Sementara itu, Massa mahasiswa yang tergabung dalam aliansi Badan Eksekutif Mahasiswa Seluruh Indonesia (BEM SI) telah tiba lebih dulu di kawasan Patung Kuda. Puluhan massa mahasiswa itu tiba di lokasi sekitar pukul 13.38 WIB.

Massa yang menggelar unjuk rasa menolak Omnibus Law - UU Cipta Kerja itu hanya dapat menyampaikan aspirasinya di depan kawat berduri yang telah dipasang oleh polisi. Tepatnya, mereka tertahan di depan Gedung Indosat.
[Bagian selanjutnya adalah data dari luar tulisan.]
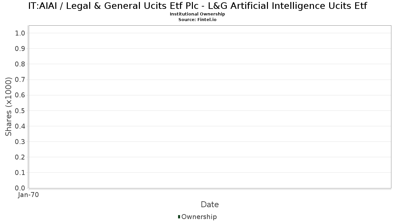Select the Ownership legend label
Viewport: 395px width, 222px height.
(199, 217)
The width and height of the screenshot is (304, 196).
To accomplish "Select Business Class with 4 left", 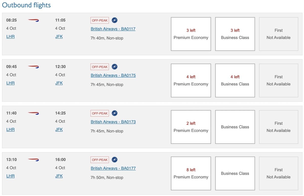I will pos(235,80).
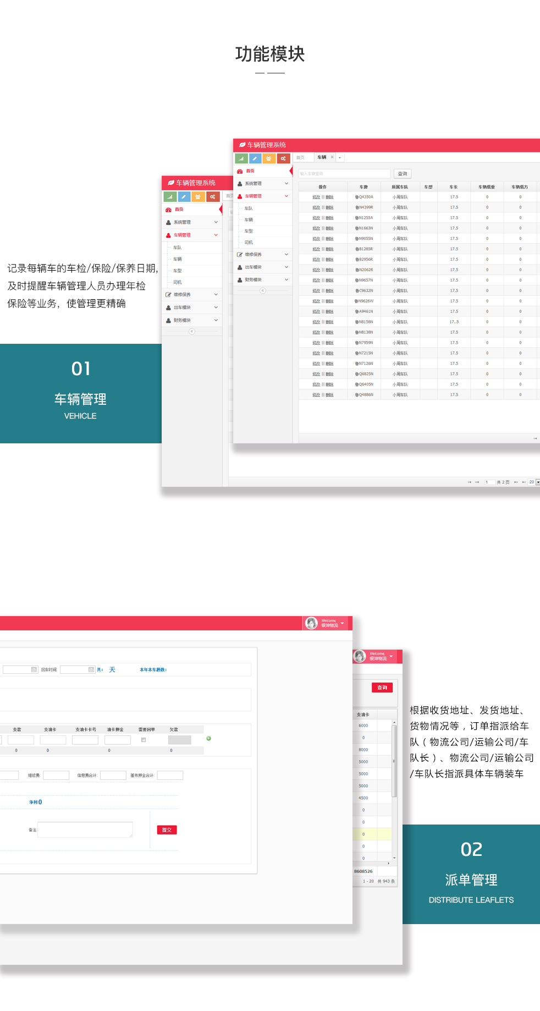Select 司机 in the front window sidebar
This screenshot has width=540, height=1011.
click(x=249, y=243)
Orator yang memimpin aksi kekinian tengah mengajak massa lainnya untuk menyanyikan lagu kebangsaan Indonesia Raya. Tak hanya itu orator meminta massa untuk menunggu mahasiswa lainnya.

Ribuan Personel

Aparat kepolisian akan menyiagakan ribuan personel guna mengamankan jalannya aksi unjuk rasa hari ini. Sebanyak 8 ribu personel gabungan itu terdiri dari TNI, Polri, hingga dari pihak Pemda.

"Sekitar 8.000 lebih personel gabungan TNI Polri dan Pemda ," kata Kabid Humas Polda Metro Jaya, Kombes Yusri Yunus kepada wartawan.

Yusri mengatakan, akan ada personel yang akan dicadangkan dan akan 'stand by' di Mapolda Metro Jaya. Jumlahnya, lanjut dia, mencapai 10 ribu personel.

"Serta cadangan 10 ribu yang stand by di Polda," sambungnya.